Work instructions: Rewrite the items below, renaming "Playlists" to "Albums" and leaving everything else unchanged.

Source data
===

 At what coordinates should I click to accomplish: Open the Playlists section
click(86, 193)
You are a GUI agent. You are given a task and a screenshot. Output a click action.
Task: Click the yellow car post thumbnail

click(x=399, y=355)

===

Written response:
 At what coordinates should I click to accomplish: Open the Albums section
click(86, 193)
You are a GUI agent. You are given a task and a screenshot. Output a click action.
Task: Click the yellow car post thumbnail

click(x=399, y=355)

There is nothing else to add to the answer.